**GIVEN PASSAGE**
++++++++++++++++++++

Each component in each sample is assigned an index (e.g., i or j) such that aξ,i specifies the abundance of component i in sample ξ. Analysis of each sample ξ thus generates signals with intensities sξ,i that depend on four factors: (I) the abundance (aα,i and/or aβ,i) of component i in sample α and/or β respectively; (II) the fractional aliquot (bγ, bα or bβ, more fully described in Supplemental Section A2.1) of samples α and β that is analyzed; (III) the fraction τξ of material from sample ξ that is recovered after workup and introduced to the analytical instrument; and (IV) the response factor (εi) of each component. The factor τξ specifically describes the total yield after losses that are the same for each component of the sample (e.g., due to spills). In practice, it is usually quite difficult to perform parallel analyses that are all characterized by the identical τξ value. The analyte response factor εi describes the characteristic effects of the physico-chemical properties of each component i on the strength of its signal and can include factors such as quantum yield in fluorescence detection or ionization and fragmentation efficiencies at various stages of tandem mass spectrometry analysis. For many quantitation approaches, including REQUIEM, the sample-to-sample constancy of εi is required, and typically assumed [7]. However, REQUIEM does not require any knowledge regarding the absolute or relative magnitudes of the response factors.

++++++++++++++++++++

**WRITTEN TASK A**
Answer the following questions using the passage on signal intensities.
(i) On how many factors do the signal intensities sξ,i depend?
(ii) What does the factor τξ specifically describe?
(iii) What does REQUIEM not require regarding the response factors?

**THE INPUT**
++++++++++++++++++++

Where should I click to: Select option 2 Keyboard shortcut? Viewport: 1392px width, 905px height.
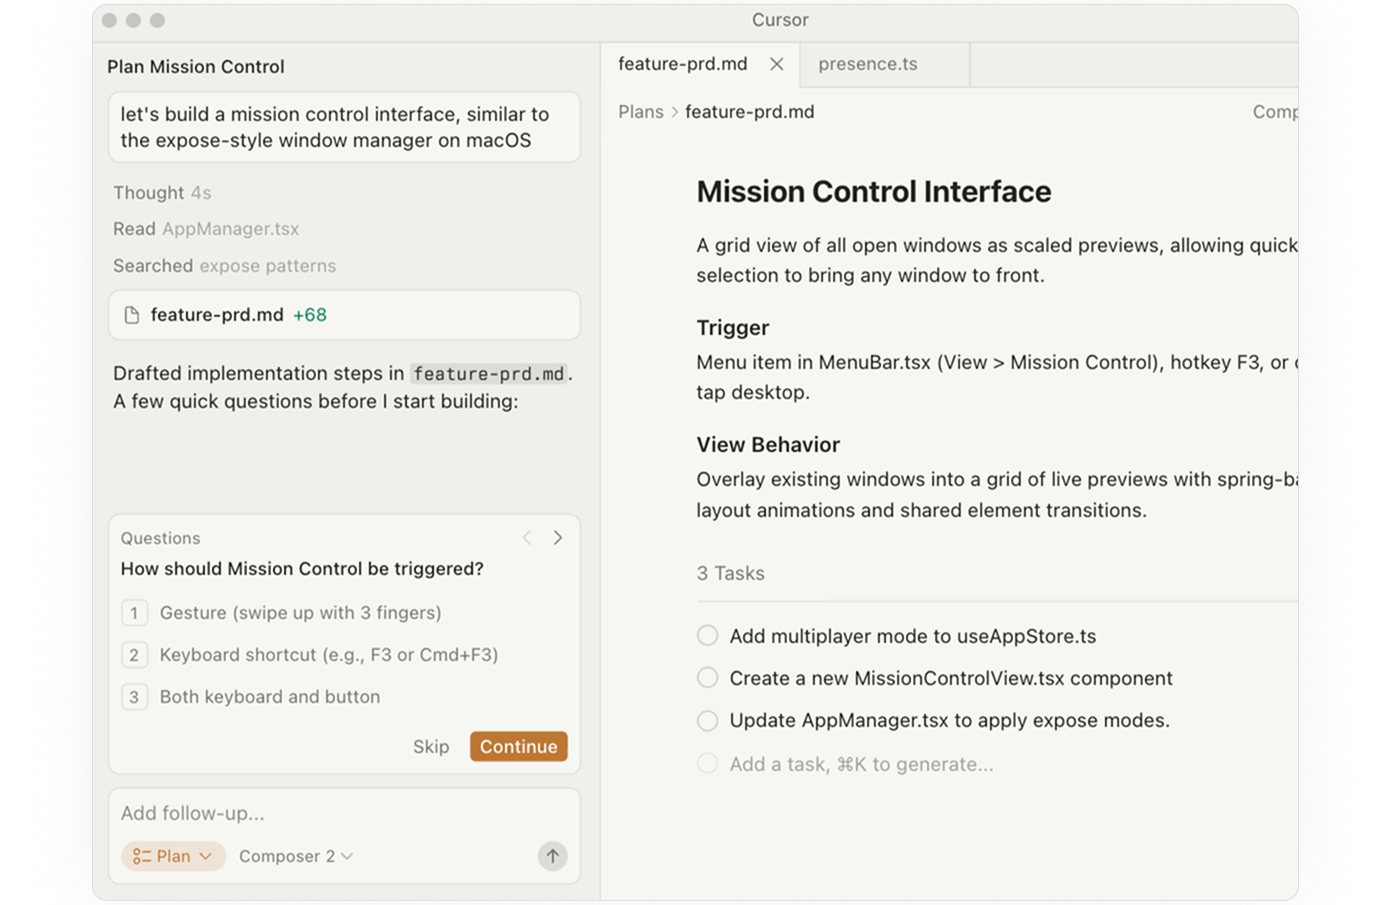point(328,655)
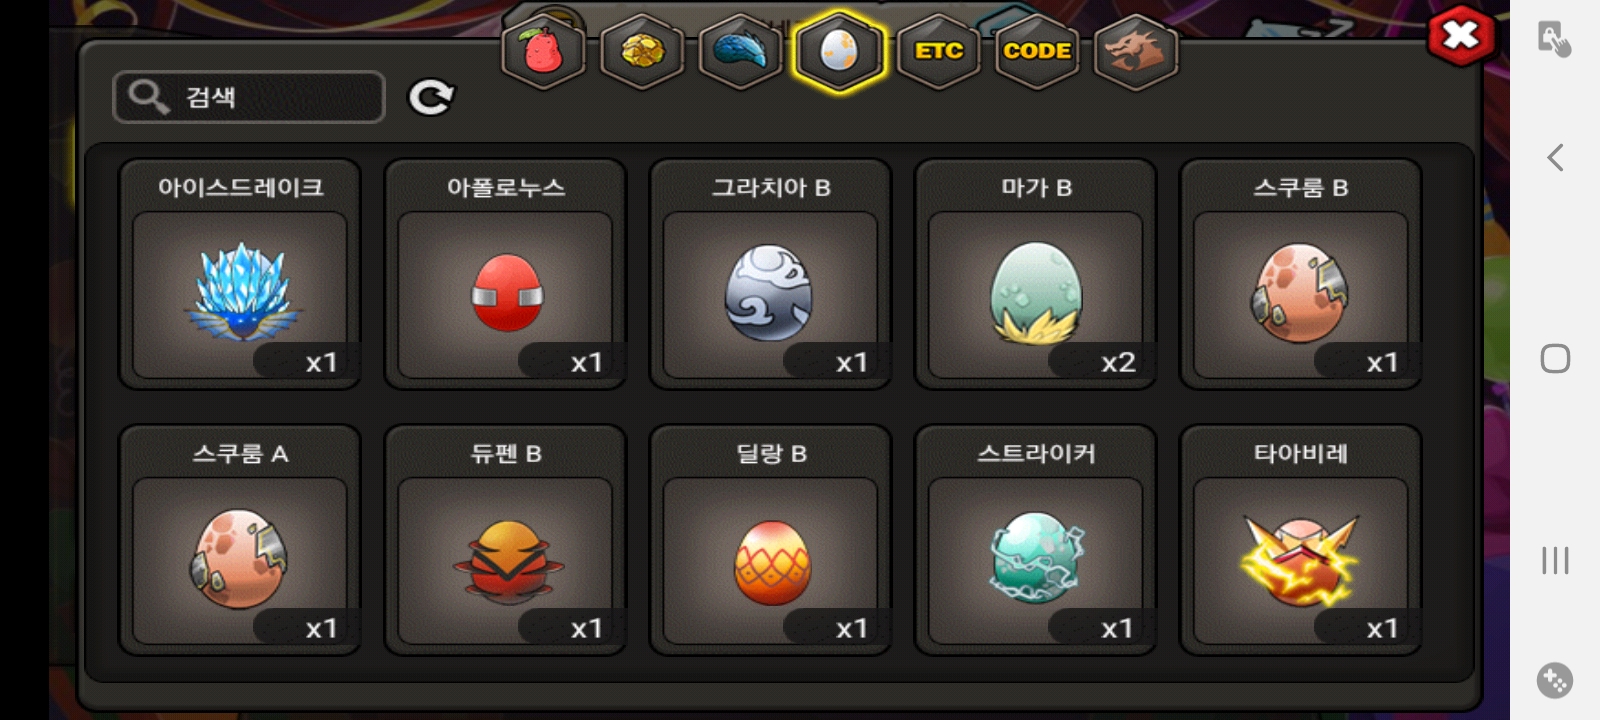Choose the 그라치아 B swirl egg
This screenshot has height=720, width=1600.
click(770, 274)
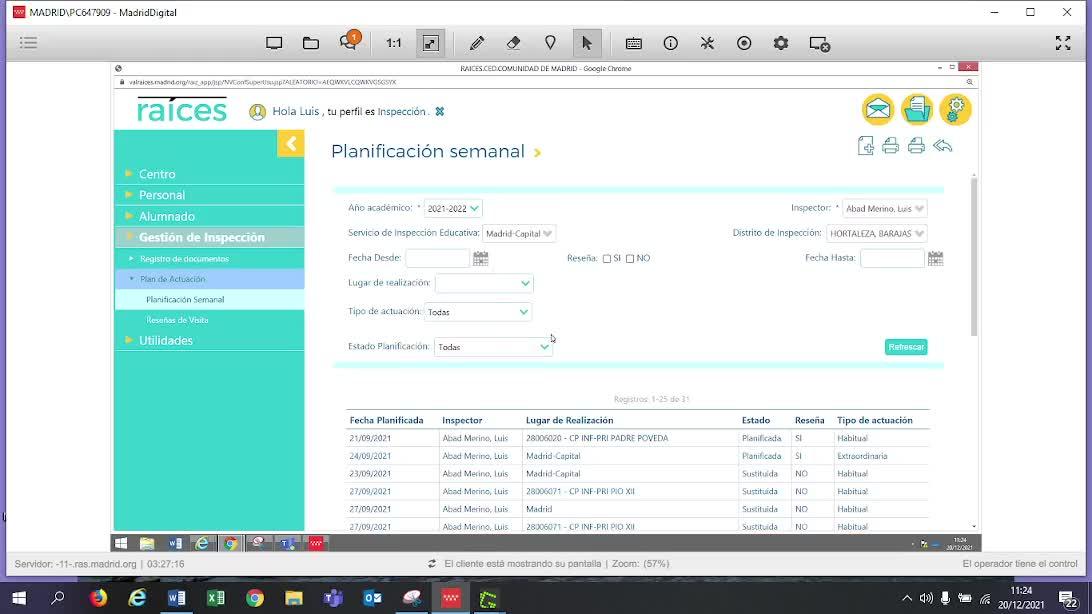
Task: Open the Tipo de actuación dropdown
Action: [x=478, y=312]
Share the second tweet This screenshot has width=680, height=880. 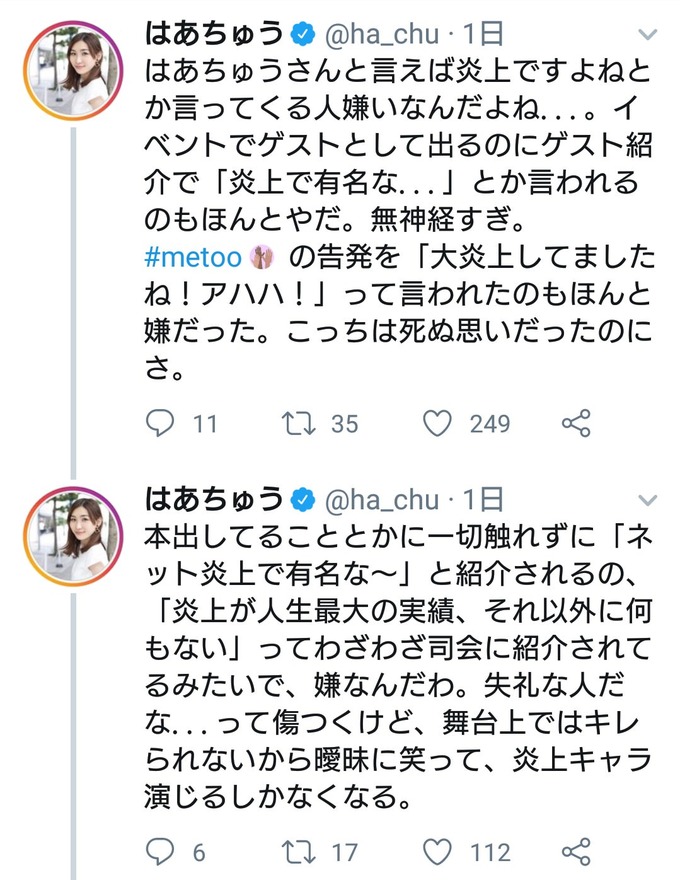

++++++++++++++++++++

**WRITTEN TASK B**
Rewrite the records above with "tweet" swapped for "post" and nothing else altered, omitting the pictures.

**ANSWER A**
(i) Four factors.
(ii) The total yield after losses that are the same for each component of the sample.
(iii) Any knowledge of their absolute or relative magnitudes.

**ANSWER B**
Where should I click to: Select option 2 Keyboard shortcut? Viewport: 1392px width, 905px height.
point(328,655)
Choose the 그라치아 B swirl egg
This screenshot has height=720, width=1600.
click(770, 274)
Task: Open the Tipo de actuación dropdown
Action: [x=478, y=312]
Share the second post This screenshot has width=680, height=880. 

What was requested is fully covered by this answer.